● **BRIEF**: Return every line of the records, exact and in full, until you have returned the line with "Screen dimensions: 949x749", and include none of the pictures.

● **INFORMATION**:

┏━━

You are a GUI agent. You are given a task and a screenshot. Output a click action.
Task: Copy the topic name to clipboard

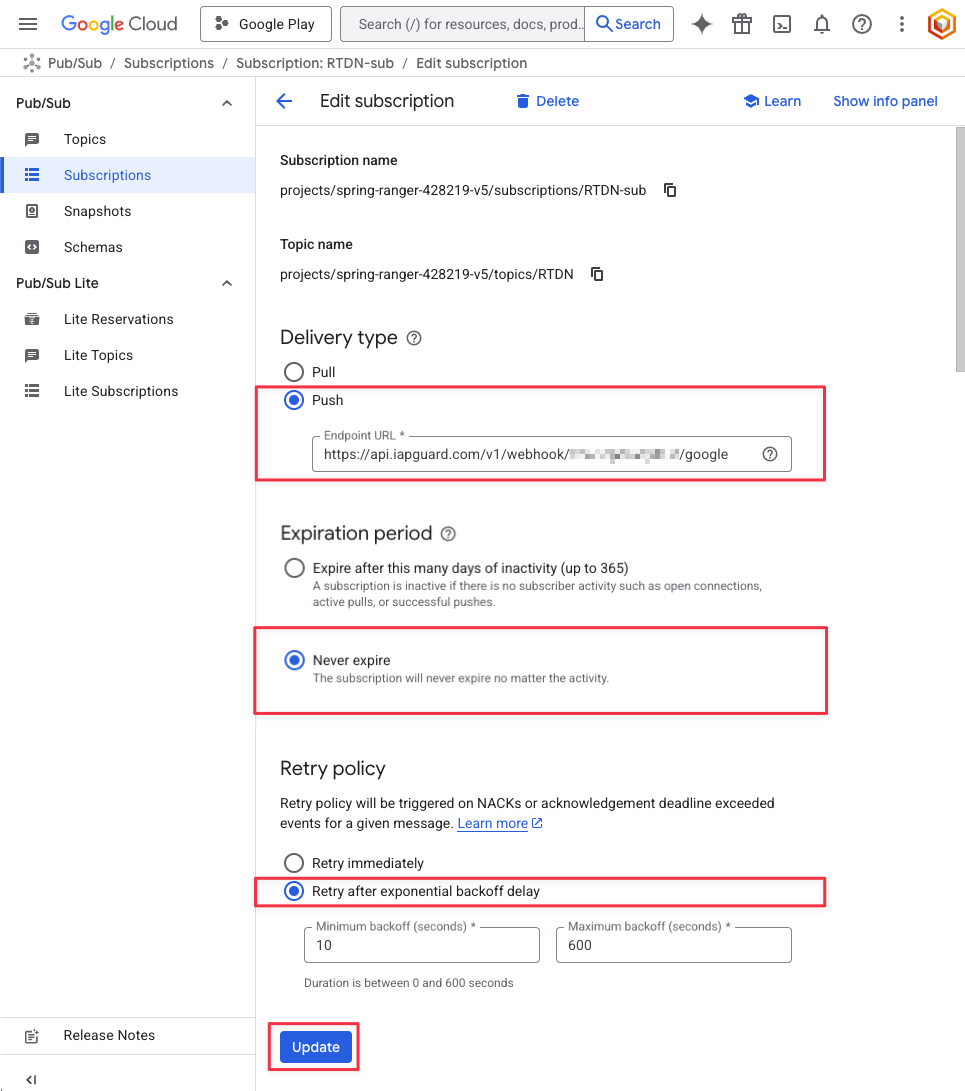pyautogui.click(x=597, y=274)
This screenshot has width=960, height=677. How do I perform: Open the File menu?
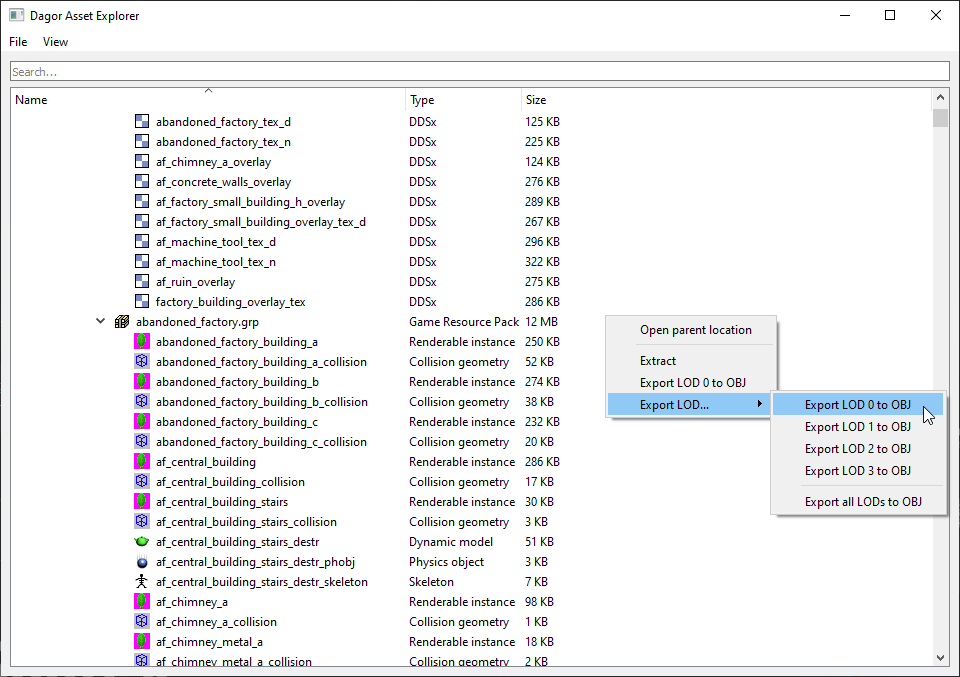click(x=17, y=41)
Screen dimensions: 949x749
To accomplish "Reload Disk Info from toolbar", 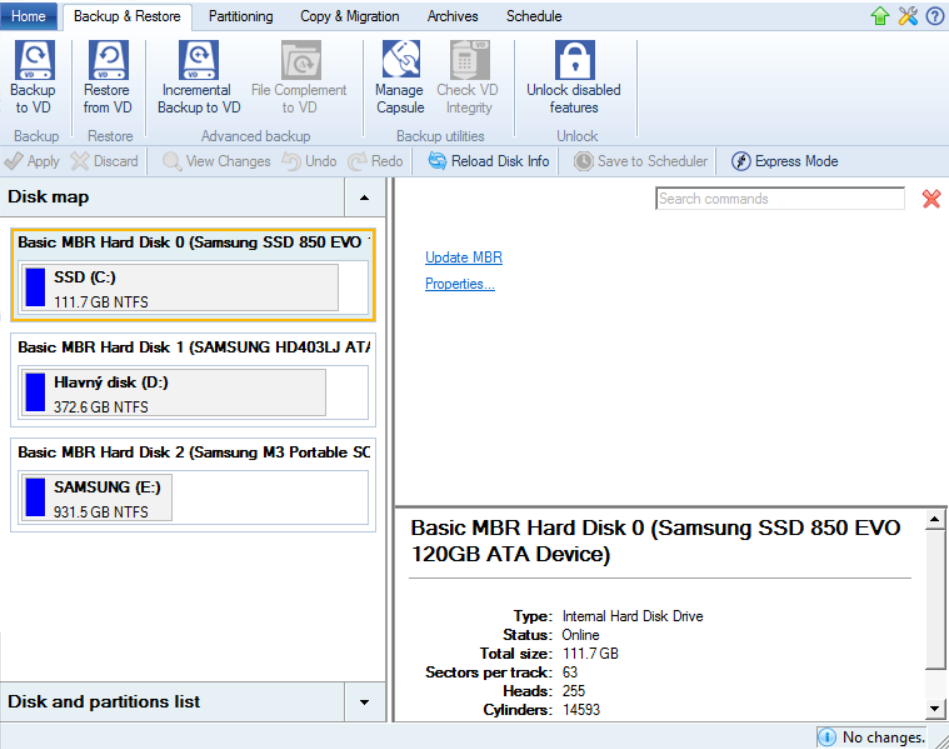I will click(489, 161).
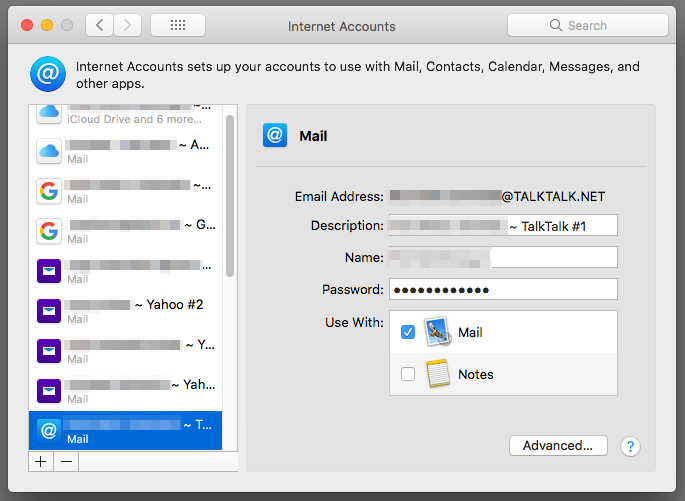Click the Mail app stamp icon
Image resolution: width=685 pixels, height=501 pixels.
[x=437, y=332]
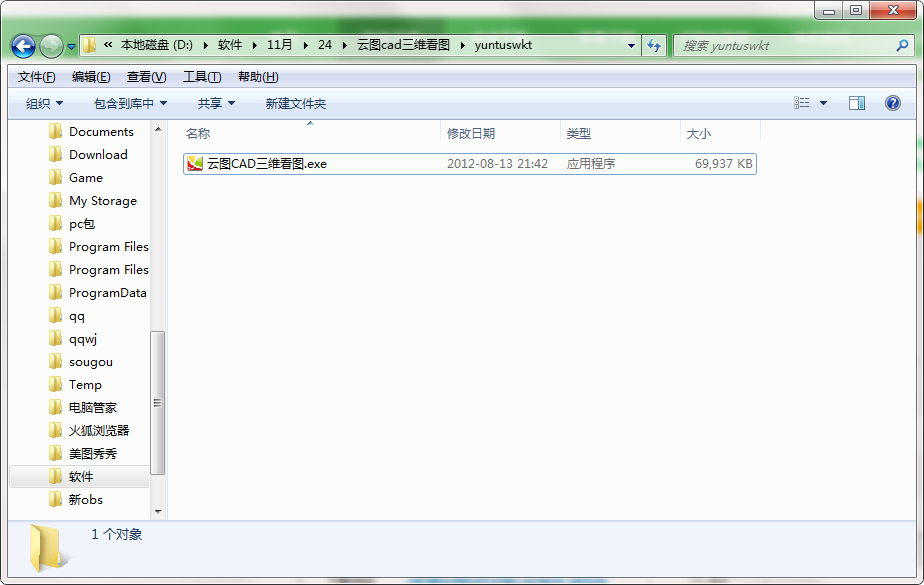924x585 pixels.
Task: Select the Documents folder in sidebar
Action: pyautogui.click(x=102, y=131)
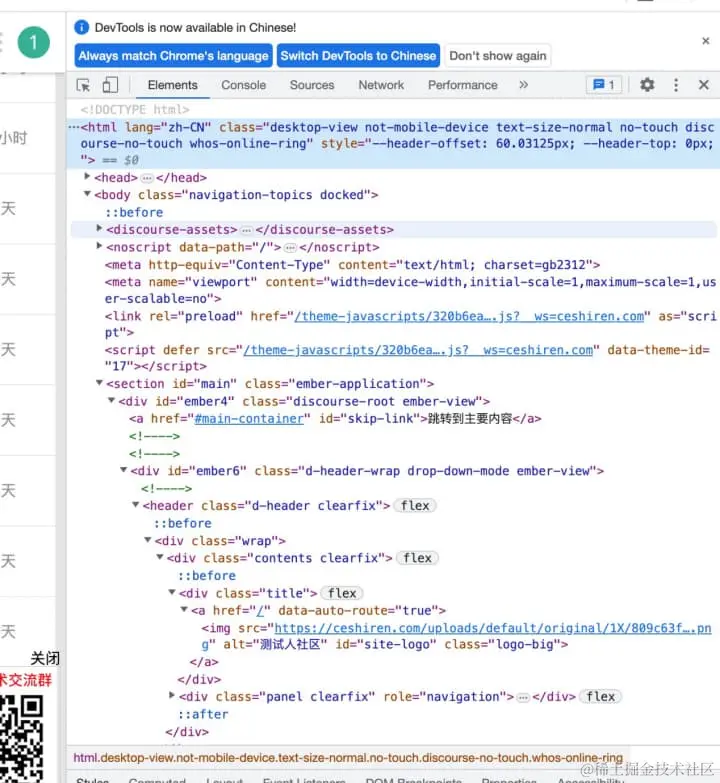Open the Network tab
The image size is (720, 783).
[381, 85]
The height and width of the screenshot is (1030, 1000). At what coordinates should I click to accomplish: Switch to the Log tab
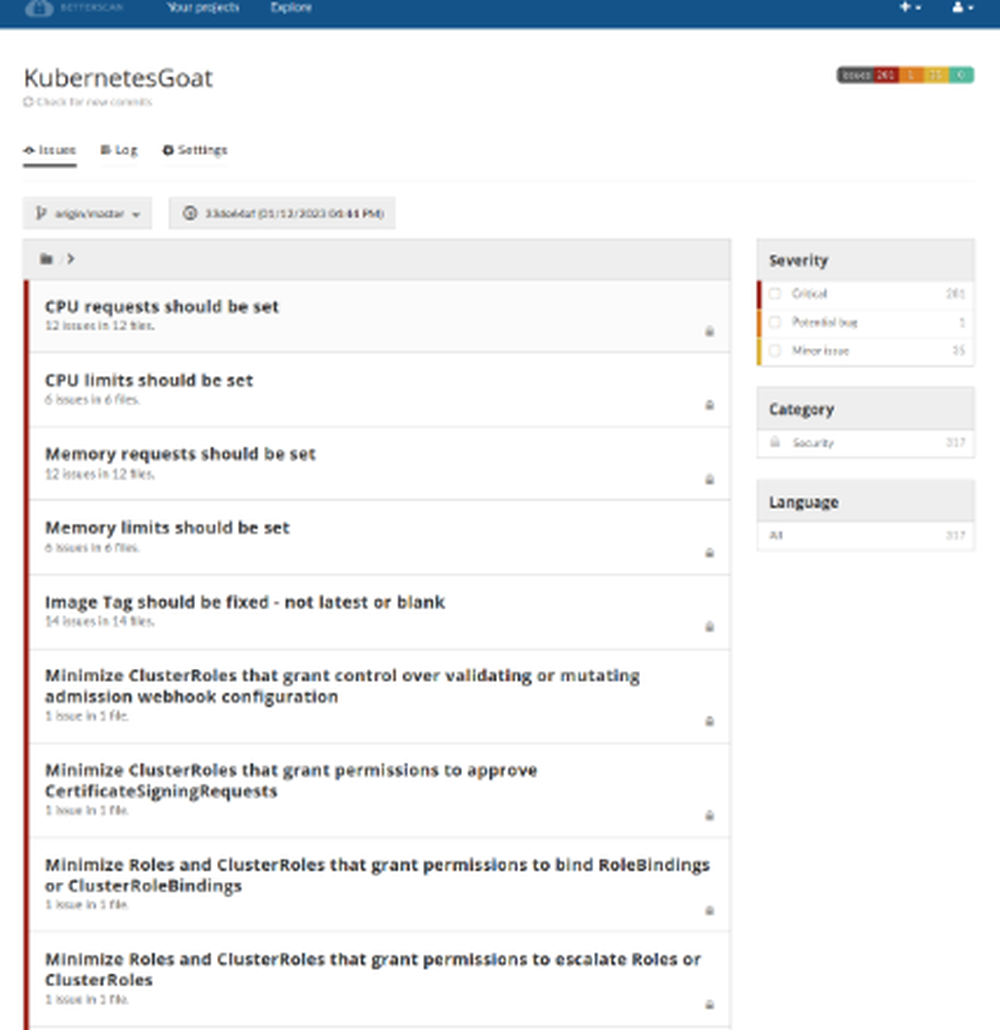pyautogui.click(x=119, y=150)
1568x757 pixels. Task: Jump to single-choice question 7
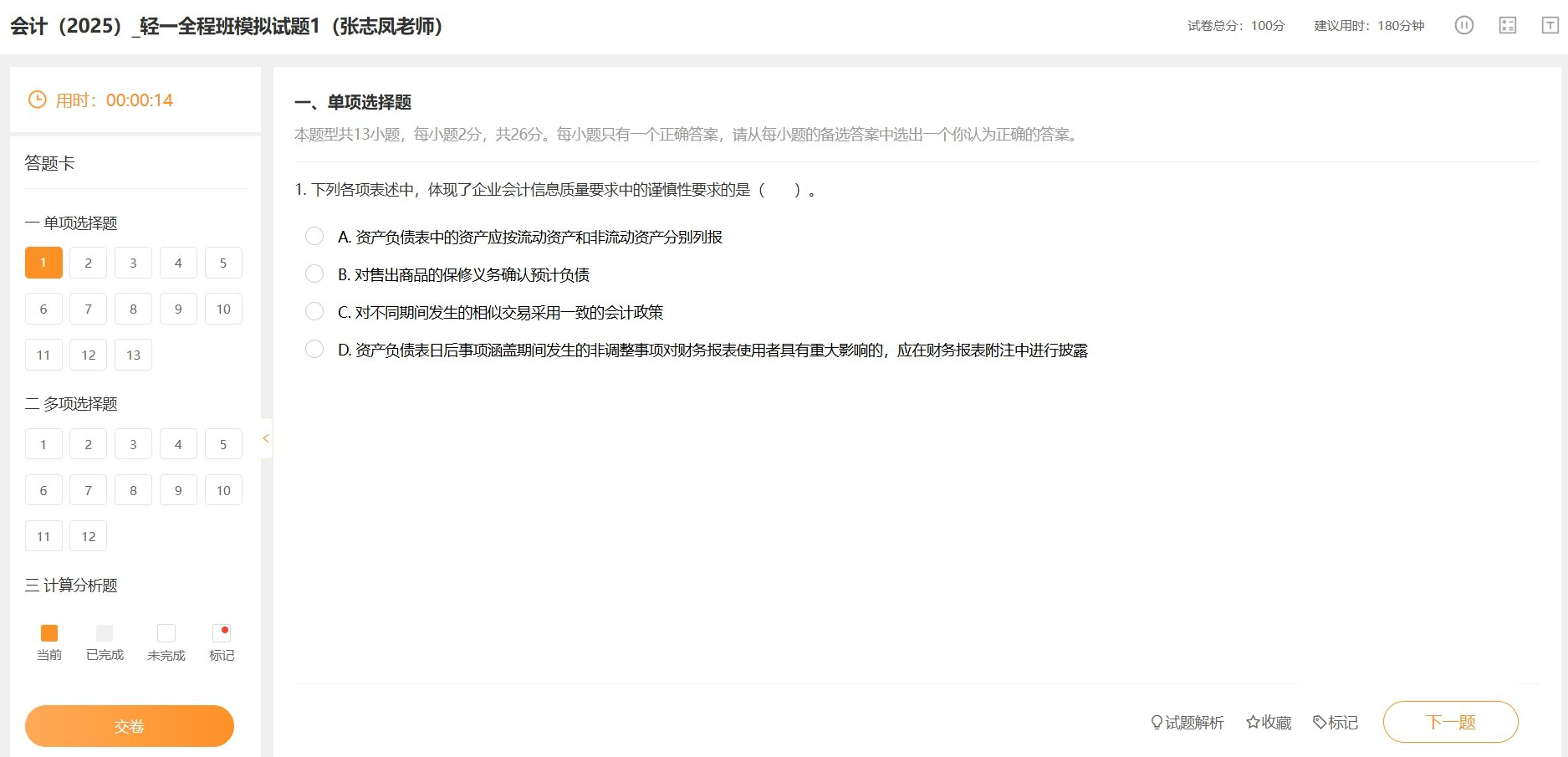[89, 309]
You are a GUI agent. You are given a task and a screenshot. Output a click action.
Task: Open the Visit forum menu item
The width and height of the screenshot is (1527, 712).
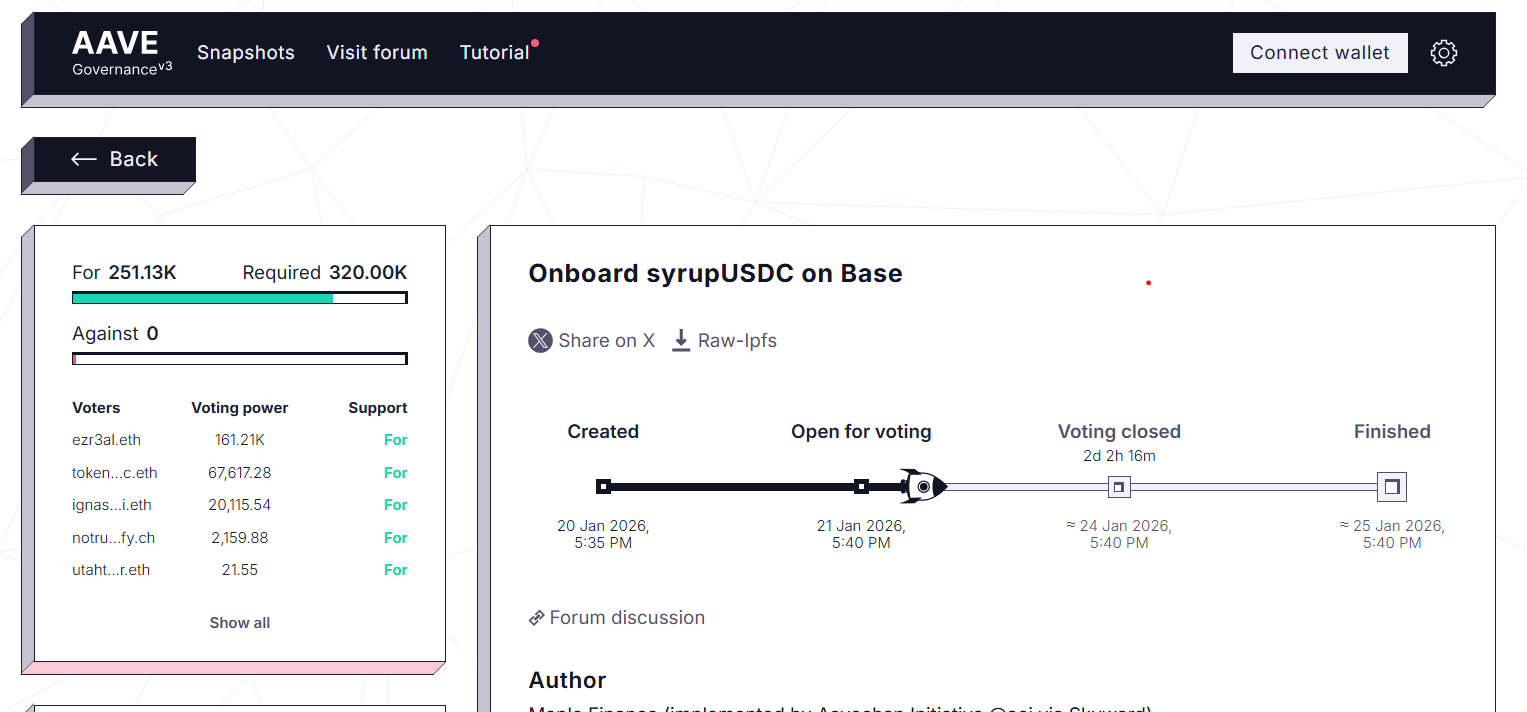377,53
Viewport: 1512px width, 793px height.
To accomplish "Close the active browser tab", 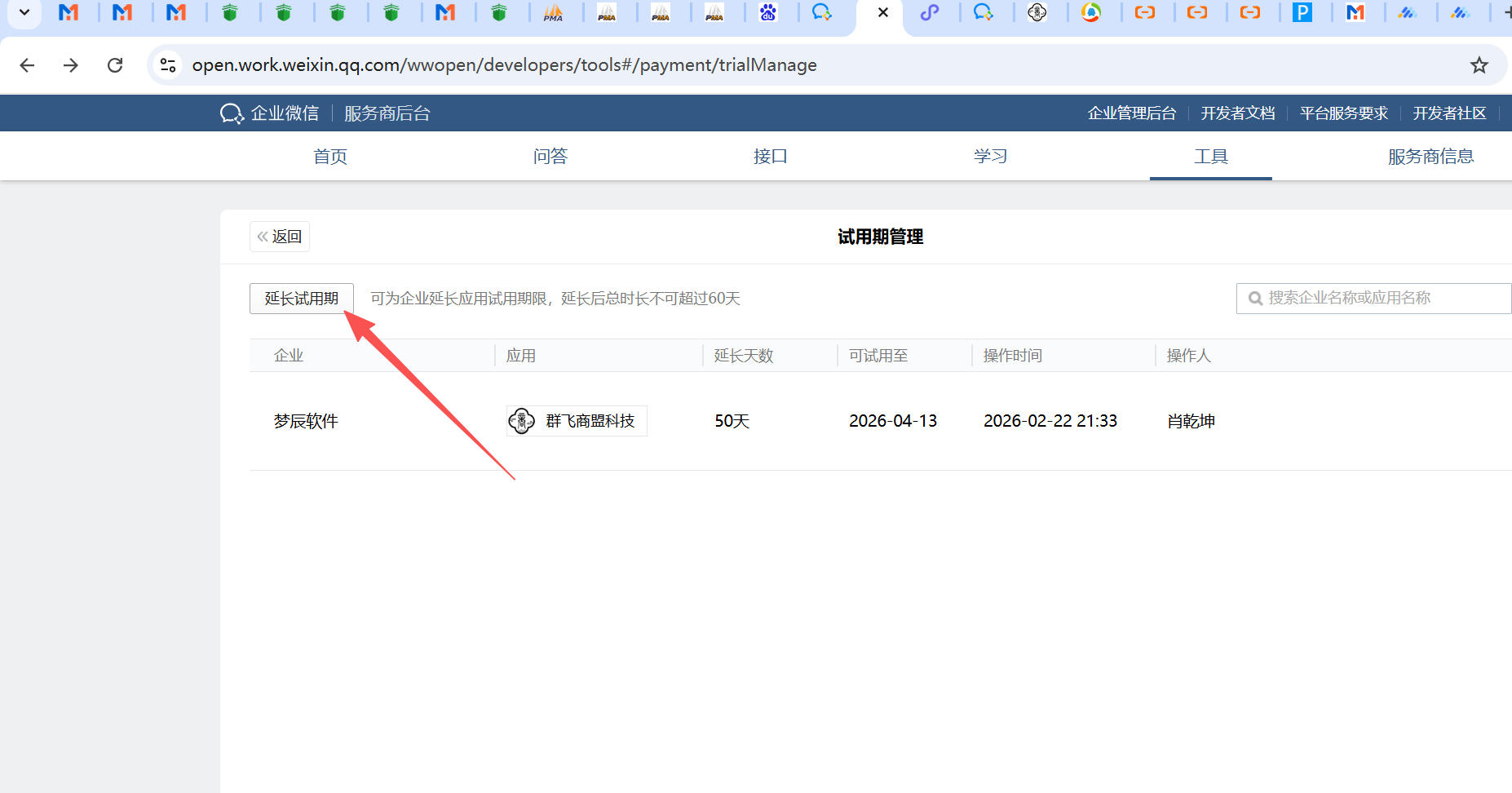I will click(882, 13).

┗━━

● **ANSWER BOX**:
You are a GUI agent. You are given a task and a screenshot. Output a click action.
Task: Copy the topic name to clipboard

pyautogui.click(x=597, y=274)
This screenshot has width=960, height=677. How do I perform: Open the File menu?
click(x=17, y=41)
Screen dimensions: 949x749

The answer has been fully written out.